Design/methodology/approach
This study is a cross-sectional analytical study using secondary data from the 7th Thailand National Oral Health Survey (2012). Age group 35–44 years old samples were used to represent the working age population. Oral health outcome was determined by untreated dental caries. SES was indicated by income, education and occupational groups. Demographic background, oral health-related behavior and access to dental service were adjusted for analysis. Binary logistic regression analysis was performed to determine the relationship between independent variables and oral health outcome.
Findings
People with lower education showed a higher odds ratio for having untreated dental caries before and after controlling for related variables. Those living in the north and northeast, using additional cleaning tools and going to the public provider for dental service also showed better oral health.

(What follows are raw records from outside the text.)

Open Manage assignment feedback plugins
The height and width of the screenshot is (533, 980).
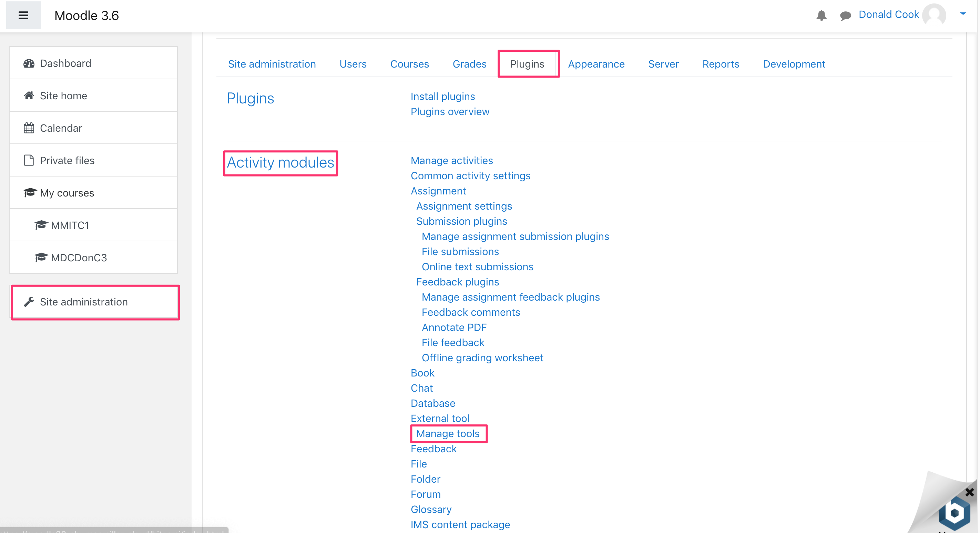pyautogui.click(x=511, y=297)
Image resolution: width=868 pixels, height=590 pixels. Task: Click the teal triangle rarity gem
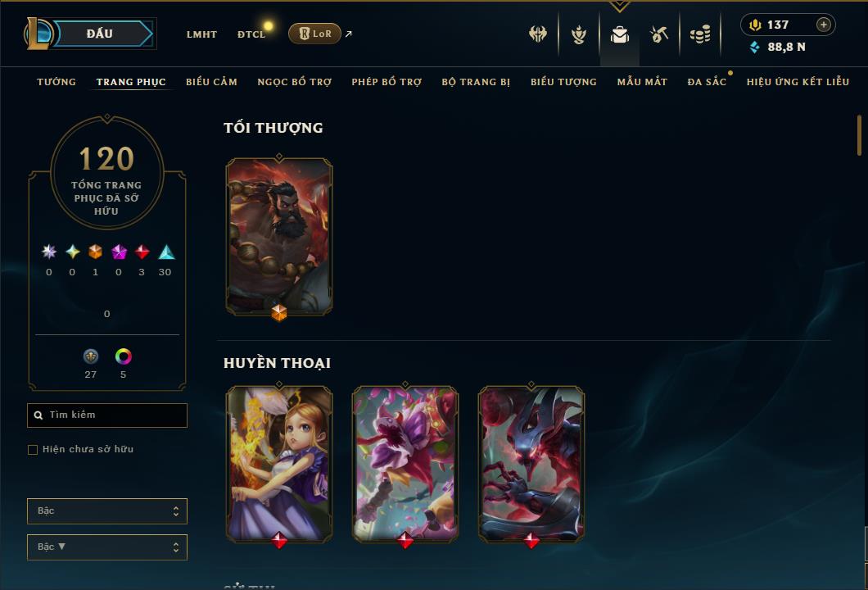pos(166,252)
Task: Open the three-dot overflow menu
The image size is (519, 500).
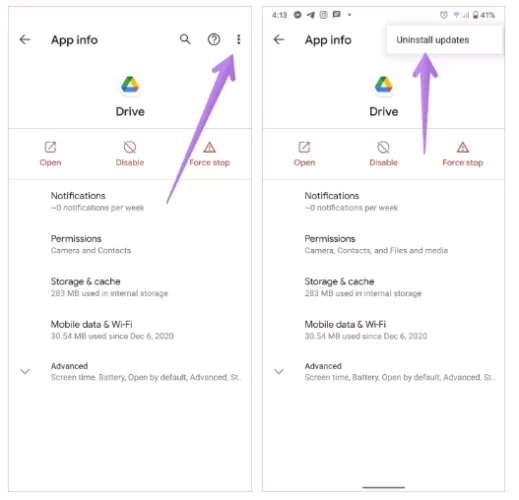Action: pos(238,40)
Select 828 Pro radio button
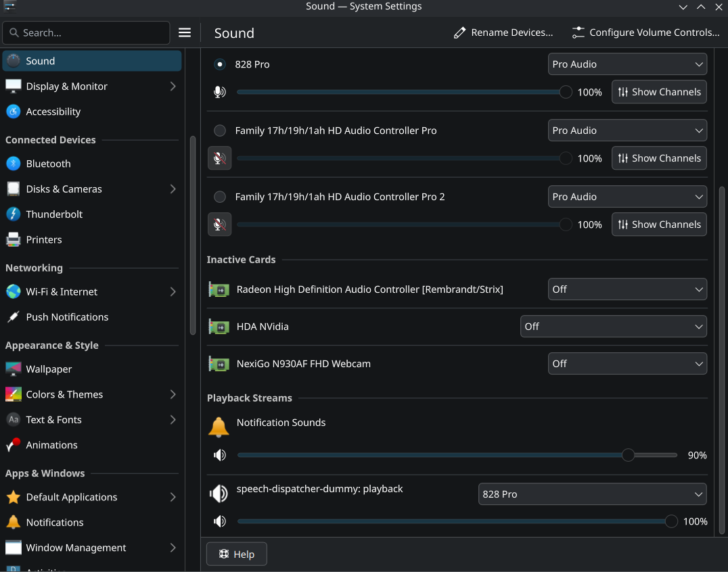Viewport: 728px width, 572px height. pyautogui.click(x=220, y=64)

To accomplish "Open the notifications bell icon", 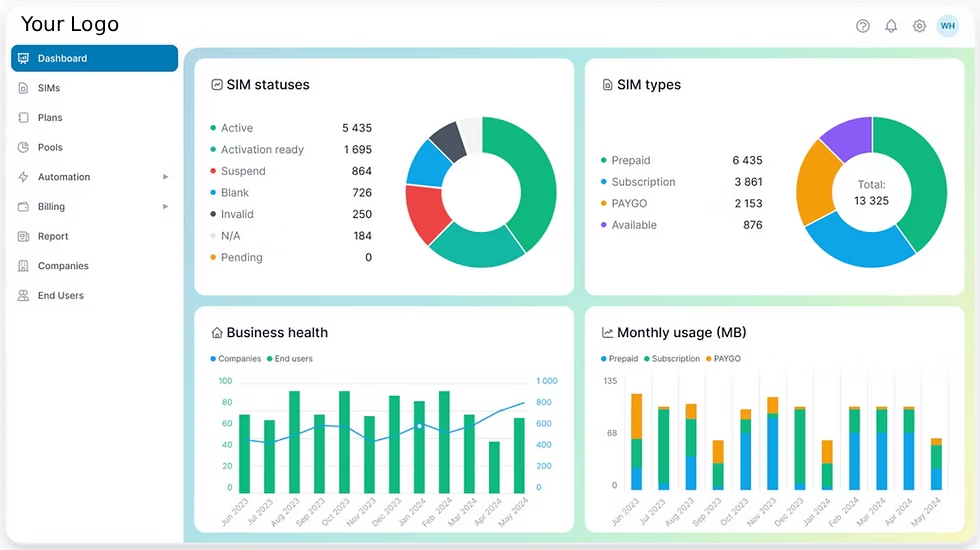I will 891,26.
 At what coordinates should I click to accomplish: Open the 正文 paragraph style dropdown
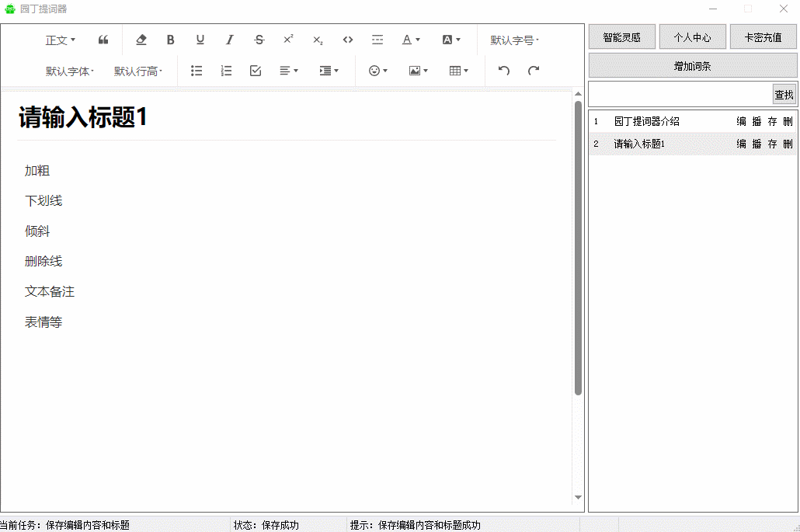point(61,40)
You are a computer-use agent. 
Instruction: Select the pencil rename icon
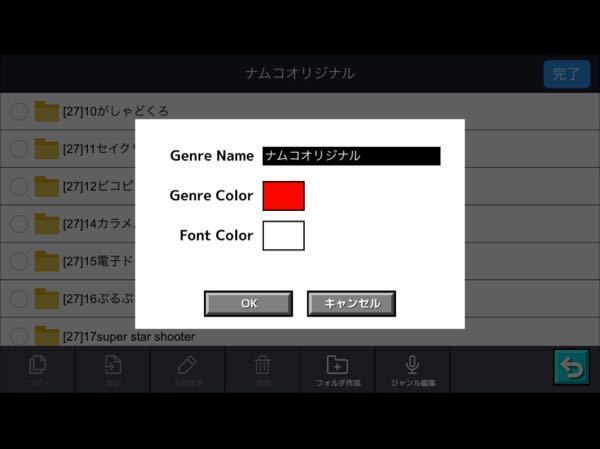click(x=187, y=367)
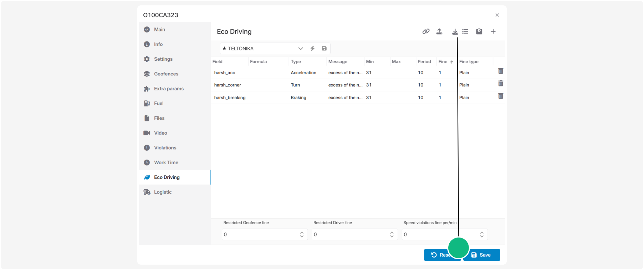Image resolution: width=644 pixels, height=270 pixels.
Task: Expand the TELTONIKA template dropdown
Action: pyautogui.click(x=301, y=49)
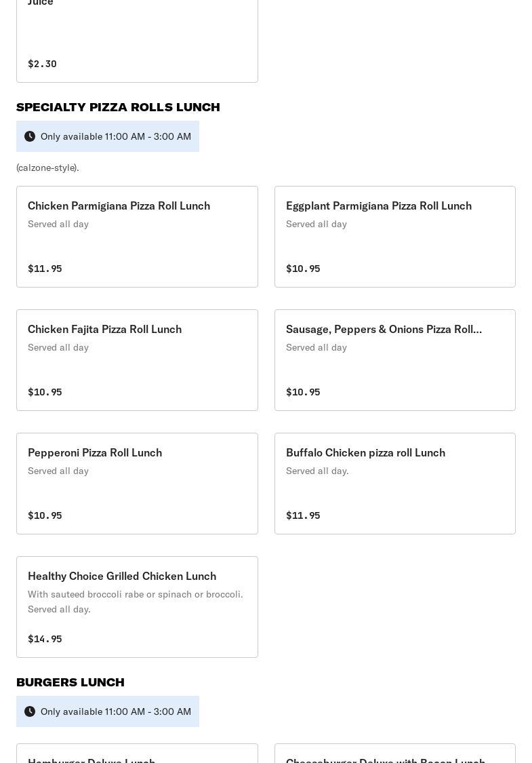Click the $2.30 price on Juice card

42,64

Research limitations/implications
The limitation of this study is that the cross-sectional study cannot indicate casual relationships. The national oral health survey was not designed to find relationships between factors. The access to data and measurement of SES was limited. The policy maker should emphasize on people with lower education which have a higher risk for dental caries to improve oral health in disadvantaged groups. Future research should include all related factors in the study including diet and knowledge about oral health. Moreover, oral health outcome is a long-term effect which accumulated through a lifetime. The social class might change over time and so do behaviors.
Originality/value
There is socioeconomic inequality in dental caries of Thai working age population.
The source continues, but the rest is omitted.